(REQUIRED ACTION) From the entries that follow, work out how many lines contain "height". Write the number only.

(INFORMATION SUPPLIED)
━━━

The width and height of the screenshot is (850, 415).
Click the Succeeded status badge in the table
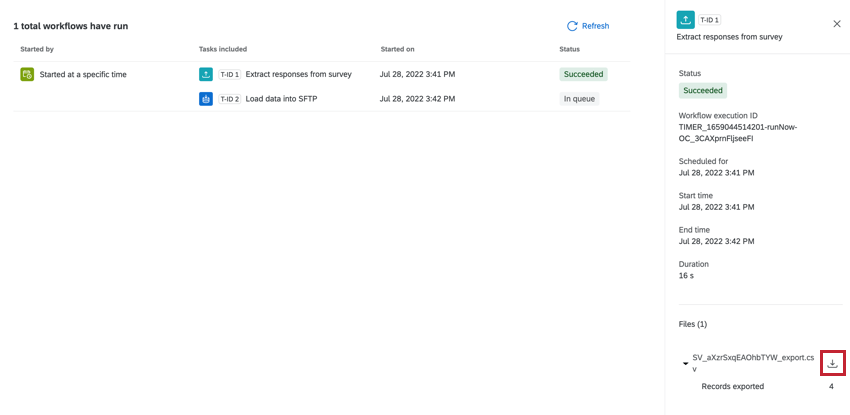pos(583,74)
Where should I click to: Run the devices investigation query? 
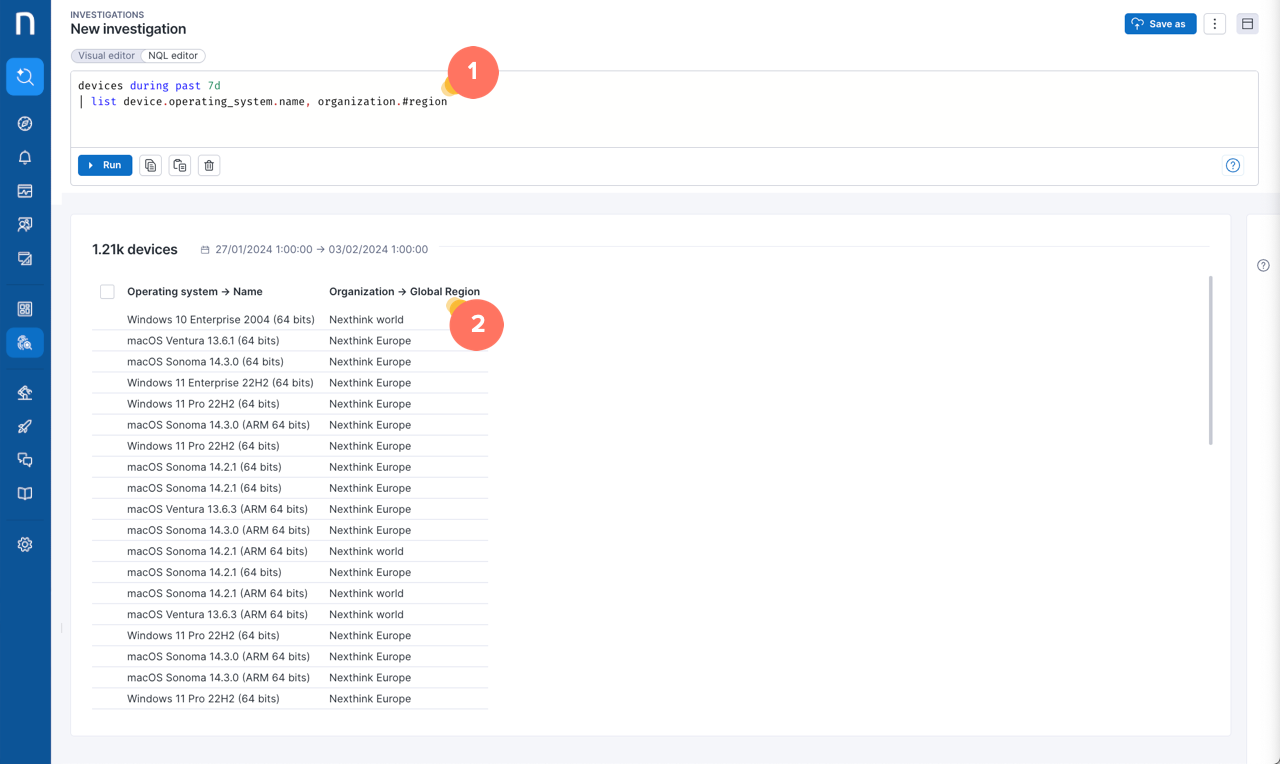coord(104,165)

━━━

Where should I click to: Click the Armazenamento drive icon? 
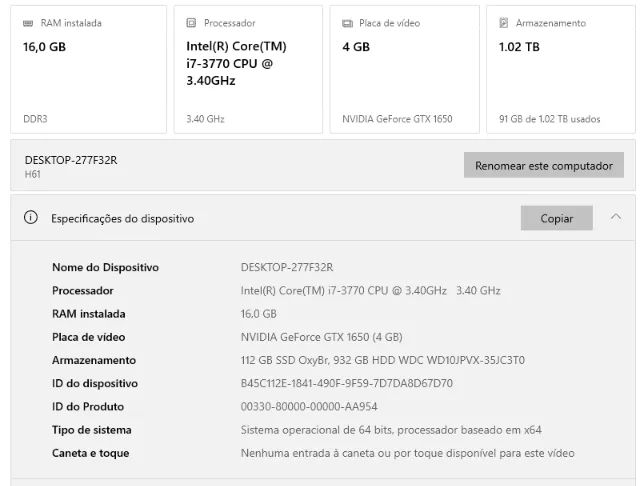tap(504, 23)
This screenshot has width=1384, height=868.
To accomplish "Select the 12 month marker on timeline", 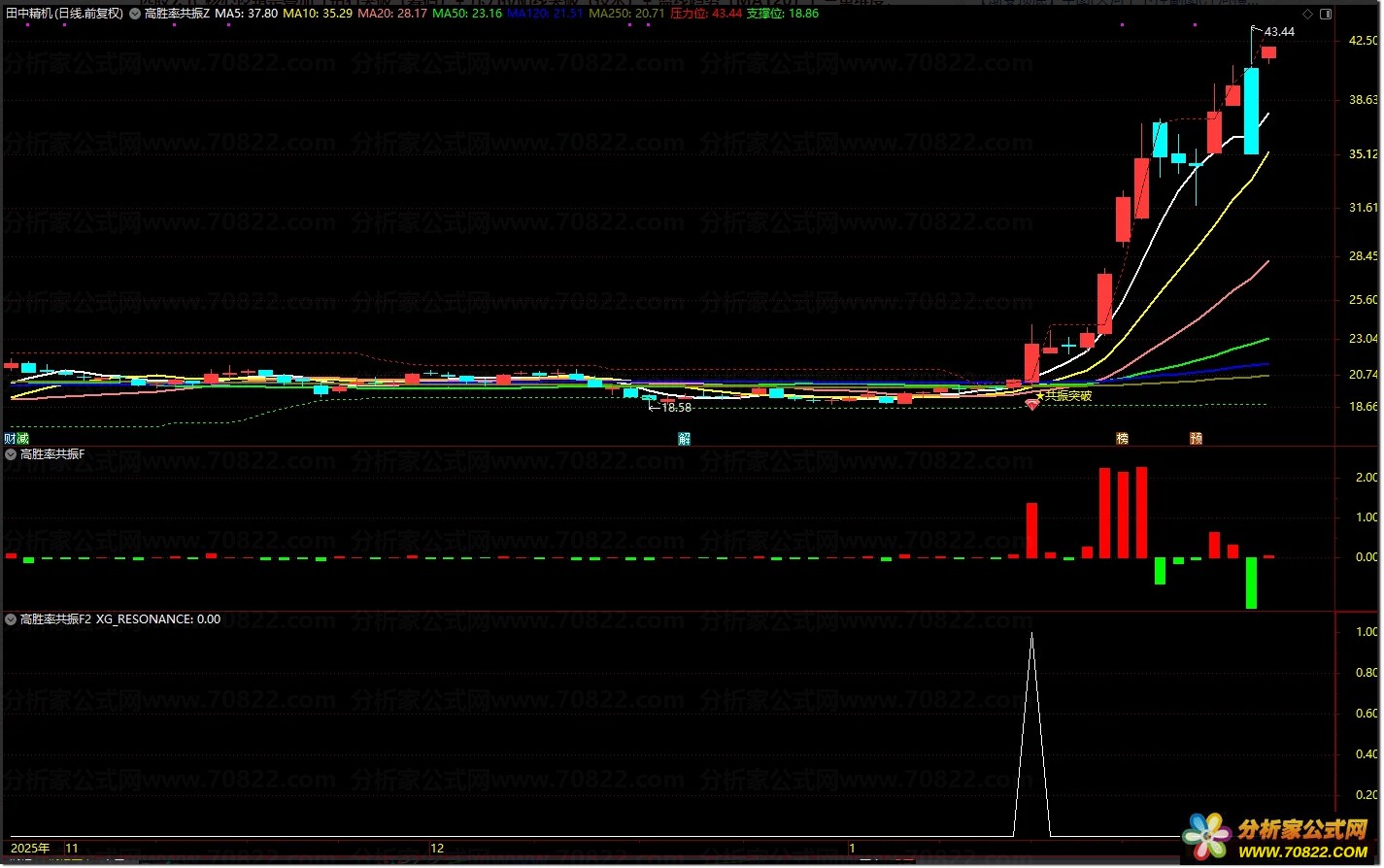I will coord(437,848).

━━━

(YOUR RESPONSE) 2